Weinproduktion im Qvevri

Während der Weingärung sammeln sich die natürliche Hefe auf dem Faßboden der Qvevri. Im Laufe der Zeit werden sie von der Maische bedeckt, die sie von der Flüssigkeit abgrenzt. Die Maische bleibt in Qvevri auf 3-12 Monate und reguliert den Vergärungsprozess.

Am Hals der Qvevri kommt der Saft in Berührung mit der Luft- der sogenannte Halswein.

Zwischen Maische und Halswein ist der reinste und hochwertigste Wein- Tawankara.

 

Der Qvevribau-, Nutz- und Kunsthandwerk

Der Qvevribau ist ein Prozess, dessen Dauer von ihrem Fassungsvermögen des Gefäßes abhängt.
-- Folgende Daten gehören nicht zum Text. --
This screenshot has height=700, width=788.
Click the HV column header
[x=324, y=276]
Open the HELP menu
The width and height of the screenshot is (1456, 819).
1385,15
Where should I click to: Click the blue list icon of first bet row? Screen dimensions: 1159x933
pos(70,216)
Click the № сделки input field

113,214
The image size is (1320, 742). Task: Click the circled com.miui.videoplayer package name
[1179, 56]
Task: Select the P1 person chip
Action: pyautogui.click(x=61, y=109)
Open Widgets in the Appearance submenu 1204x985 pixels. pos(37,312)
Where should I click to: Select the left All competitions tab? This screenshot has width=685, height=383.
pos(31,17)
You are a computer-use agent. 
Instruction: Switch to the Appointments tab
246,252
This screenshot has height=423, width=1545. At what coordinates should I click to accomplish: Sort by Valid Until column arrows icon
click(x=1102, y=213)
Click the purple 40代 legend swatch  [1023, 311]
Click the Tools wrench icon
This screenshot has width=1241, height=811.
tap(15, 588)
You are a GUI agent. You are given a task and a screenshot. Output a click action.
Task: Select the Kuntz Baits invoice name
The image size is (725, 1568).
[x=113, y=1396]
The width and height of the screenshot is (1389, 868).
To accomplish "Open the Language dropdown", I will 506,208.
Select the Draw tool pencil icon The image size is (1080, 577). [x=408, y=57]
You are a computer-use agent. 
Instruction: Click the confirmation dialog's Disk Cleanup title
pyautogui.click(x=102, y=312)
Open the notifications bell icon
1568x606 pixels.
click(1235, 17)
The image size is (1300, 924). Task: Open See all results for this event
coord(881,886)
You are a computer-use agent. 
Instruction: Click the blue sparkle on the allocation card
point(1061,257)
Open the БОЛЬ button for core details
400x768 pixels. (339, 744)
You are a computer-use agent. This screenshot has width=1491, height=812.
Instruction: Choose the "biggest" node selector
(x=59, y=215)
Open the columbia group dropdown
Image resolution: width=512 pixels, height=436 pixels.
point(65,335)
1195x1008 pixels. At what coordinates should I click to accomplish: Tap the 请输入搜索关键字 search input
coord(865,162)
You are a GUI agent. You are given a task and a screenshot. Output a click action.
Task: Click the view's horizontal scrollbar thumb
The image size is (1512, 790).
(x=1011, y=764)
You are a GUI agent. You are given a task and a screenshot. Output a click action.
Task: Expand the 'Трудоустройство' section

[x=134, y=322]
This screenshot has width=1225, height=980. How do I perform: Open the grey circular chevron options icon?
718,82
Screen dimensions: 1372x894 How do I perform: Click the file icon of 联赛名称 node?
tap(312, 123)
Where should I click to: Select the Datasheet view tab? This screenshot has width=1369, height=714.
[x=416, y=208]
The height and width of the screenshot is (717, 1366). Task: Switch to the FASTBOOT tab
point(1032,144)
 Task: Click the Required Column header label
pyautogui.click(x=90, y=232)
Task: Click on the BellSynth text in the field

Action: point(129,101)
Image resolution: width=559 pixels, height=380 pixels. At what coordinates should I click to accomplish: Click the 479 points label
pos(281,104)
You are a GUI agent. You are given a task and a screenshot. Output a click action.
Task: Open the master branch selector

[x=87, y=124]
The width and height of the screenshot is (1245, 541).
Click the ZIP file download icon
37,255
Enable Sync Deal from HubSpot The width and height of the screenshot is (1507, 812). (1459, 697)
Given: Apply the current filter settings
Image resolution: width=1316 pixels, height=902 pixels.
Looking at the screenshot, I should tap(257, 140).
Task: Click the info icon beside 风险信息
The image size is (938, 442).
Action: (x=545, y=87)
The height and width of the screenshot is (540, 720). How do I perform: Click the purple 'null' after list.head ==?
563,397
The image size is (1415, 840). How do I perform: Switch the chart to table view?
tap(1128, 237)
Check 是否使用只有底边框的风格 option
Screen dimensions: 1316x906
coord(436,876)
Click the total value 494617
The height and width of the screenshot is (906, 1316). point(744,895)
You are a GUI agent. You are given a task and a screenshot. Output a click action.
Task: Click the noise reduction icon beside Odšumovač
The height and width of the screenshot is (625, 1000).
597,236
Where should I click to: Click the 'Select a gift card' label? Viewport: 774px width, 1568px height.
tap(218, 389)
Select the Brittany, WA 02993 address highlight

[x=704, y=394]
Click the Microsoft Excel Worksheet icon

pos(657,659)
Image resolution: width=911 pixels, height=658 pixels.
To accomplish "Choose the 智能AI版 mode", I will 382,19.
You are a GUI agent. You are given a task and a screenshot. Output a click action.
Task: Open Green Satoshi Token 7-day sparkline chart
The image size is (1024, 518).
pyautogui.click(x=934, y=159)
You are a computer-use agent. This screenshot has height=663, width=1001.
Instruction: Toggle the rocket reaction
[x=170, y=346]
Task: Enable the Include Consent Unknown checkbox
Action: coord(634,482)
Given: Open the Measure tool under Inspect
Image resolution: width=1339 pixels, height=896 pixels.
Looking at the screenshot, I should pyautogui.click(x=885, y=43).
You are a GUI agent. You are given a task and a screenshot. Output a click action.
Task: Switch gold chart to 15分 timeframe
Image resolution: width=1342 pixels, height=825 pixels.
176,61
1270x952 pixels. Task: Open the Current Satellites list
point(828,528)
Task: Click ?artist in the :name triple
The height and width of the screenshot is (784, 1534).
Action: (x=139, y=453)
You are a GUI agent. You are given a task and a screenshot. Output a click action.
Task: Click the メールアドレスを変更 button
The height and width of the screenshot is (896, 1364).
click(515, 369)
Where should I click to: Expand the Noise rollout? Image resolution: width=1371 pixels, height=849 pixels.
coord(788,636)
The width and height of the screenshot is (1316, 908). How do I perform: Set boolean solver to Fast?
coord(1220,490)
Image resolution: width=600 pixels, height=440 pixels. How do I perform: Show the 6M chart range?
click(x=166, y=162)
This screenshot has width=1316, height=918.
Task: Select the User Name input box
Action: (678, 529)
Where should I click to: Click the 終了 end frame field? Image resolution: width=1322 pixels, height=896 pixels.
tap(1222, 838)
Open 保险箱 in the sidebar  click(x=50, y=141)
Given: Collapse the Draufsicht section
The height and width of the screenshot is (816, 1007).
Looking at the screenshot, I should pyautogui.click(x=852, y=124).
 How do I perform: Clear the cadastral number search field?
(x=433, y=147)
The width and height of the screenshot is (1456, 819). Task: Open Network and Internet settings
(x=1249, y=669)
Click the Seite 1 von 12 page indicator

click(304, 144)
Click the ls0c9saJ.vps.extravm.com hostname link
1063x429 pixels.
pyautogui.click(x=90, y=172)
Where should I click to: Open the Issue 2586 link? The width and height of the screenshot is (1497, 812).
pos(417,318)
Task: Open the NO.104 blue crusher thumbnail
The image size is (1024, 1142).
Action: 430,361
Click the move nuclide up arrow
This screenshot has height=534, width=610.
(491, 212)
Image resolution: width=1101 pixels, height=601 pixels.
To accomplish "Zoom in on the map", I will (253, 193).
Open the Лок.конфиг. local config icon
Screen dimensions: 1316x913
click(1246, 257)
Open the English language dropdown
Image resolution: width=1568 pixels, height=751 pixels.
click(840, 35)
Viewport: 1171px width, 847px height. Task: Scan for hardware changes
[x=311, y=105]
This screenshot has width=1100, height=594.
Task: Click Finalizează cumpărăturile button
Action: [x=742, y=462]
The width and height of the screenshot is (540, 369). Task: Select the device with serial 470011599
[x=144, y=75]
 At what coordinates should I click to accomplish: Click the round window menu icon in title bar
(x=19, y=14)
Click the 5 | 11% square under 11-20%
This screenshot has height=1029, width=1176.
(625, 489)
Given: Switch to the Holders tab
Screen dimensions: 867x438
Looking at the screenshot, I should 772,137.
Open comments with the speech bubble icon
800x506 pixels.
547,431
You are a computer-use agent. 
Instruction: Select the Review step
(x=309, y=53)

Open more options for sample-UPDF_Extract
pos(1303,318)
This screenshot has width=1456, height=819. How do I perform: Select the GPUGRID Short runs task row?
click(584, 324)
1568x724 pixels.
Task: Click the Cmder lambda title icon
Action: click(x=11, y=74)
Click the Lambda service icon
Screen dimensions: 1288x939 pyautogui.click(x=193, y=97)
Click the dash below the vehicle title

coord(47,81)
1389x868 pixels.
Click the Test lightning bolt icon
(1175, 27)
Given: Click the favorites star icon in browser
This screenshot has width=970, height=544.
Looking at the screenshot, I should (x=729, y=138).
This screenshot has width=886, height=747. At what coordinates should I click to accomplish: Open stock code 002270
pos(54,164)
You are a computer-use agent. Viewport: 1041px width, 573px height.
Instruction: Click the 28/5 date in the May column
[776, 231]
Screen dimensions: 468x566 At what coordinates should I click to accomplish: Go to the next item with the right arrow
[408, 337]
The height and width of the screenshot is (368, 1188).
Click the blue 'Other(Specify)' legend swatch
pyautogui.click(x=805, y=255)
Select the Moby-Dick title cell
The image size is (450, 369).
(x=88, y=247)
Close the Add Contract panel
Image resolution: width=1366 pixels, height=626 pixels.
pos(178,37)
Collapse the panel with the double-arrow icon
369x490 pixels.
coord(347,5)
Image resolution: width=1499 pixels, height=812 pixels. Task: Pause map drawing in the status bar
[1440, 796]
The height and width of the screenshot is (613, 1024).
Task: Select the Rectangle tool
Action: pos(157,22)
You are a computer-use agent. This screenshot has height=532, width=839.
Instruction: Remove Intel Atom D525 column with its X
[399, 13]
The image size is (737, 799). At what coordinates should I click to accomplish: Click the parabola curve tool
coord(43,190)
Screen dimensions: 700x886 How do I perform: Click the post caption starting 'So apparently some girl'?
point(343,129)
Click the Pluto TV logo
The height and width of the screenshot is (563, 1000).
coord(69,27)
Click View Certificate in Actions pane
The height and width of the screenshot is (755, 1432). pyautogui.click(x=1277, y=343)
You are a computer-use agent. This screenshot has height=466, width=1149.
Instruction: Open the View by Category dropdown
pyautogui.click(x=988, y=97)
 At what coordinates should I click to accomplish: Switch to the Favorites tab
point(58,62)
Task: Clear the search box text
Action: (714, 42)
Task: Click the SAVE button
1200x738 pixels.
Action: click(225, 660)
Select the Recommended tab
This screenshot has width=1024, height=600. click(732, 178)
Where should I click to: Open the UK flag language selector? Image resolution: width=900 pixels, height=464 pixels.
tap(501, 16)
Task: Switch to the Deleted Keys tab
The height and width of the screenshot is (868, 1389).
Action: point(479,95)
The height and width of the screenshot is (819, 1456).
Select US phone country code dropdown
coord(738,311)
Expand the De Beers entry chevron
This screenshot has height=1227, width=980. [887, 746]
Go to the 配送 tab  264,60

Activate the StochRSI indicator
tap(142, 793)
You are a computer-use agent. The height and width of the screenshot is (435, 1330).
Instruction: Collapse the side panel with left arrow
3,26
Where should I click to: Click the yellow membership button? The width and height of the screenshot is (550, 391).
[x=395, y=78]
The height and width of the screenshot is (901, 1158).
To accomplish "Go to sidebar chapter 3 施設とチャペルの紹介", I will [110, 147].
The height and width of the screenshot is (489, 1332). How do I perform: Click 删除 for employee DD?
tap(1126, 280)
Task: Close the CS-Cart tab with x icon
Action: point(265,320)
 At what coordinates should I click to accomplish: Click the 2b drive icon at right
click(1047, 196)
Man braucht beispielsweise für die Anfertigung einer Qvevri mit dem Fassungsvermögen von zwei Tonnen ca. 7-10 Tage.

Die Qvevri nahm in ihrer Geschichte allmählich die typische Form an, die sich im Laufe der Jahrhunderte nicht mehr veränderte. Sie ist resistent gegenüber mechanischer Belastung (Erdbeben, etc.)

Die Produktion des Qvevri Tonfasses ist ein aufwendiges und zur Kunst gewordenes Verfahren. Die Herstellung zählt zu einer Familientradition, deren Prozess sich über die Jahrhunderte kaum veränderte und
generationsübergreifend kontinuierlich ausgeführt wird.

Nur ein Töpfer, mit dem über Traditionen angereichertem Know-how, kann eine Qvevri anfertigen, die den
Ansprüchen der hoch sensiblen Weinproduktion gerecht wird.
Das Trocknen der fertiggestellten Qvevri dauert ungefähr einen Monat. Je nach Färbung des Tones weiß der Töpfer, wann es Zeit ist die Qvevri im Brennofen auszubrennen. An den ersten drei Tagen erhitzt man den
Brennofen allmählich bis zu 1200 Grad. Dieser Prozess dauert 7 Tage. Nach der Vollendung des Brennprozesses setzt sich die Hitze des Backsteins ab und der Brennofen beginnt langsam auszukühlen.

 

Qvevripflege

Die Weinqualität hängt sehr eng mit dem hygienischen Zustand des Tongefäßes zusammen, daher ist eine professionelle Pflege des Qvevris unerlässlich. Nach der Weinproduktion wird die Qvevri mit speziellem, trationellen Werkzeug gereinigt. Das Gefäß wird mit frischem Wasser gefüllt und 2 Tage gelagert. Das Wasser reinigt auch die Poren des Tongefäßes. Die Wände werden anschließend mit Holzasche bestreut, welche wieder mittels einer 2-tägigen Wasserlagerung im darauffolgenden Herbst kurz vor der Ernte entfernt wird.

Bevor die Trauben in das Tongefäß gelangen wird der Reinigungsprozess mit einer Schwefelwasserspülung beendet. Die Schwefelreinigung verhindert die Bildung von unerwünschten Mikrofloren.

 

Marani- Ort des Geschehens

Der Ort an dem die Qvevri zur Weingärung vergraben wird nennt man im georgischen 'Marani'

Historisch gesehen existieren in Georgien verschiedene Arten von Marani: als eine offene Einrichtung, als ein gedecktes, freistehendes Gebäude oder auch in einem Hauskeller.

In der Regel zieht man den trockenen Lehmboden vor. Man sollte es vermeiden die traditionellen Tonfässer an einem feuchten Ort zu vergraben, wie in der Nähe von Grundwasser, Bächen, Bewässerungskanälen usw. Überflüssige Feuchtigkeit kann das Mikroklima der Qvevri stören, welches extrem negativen Einfluss auf die Weinqualität hat.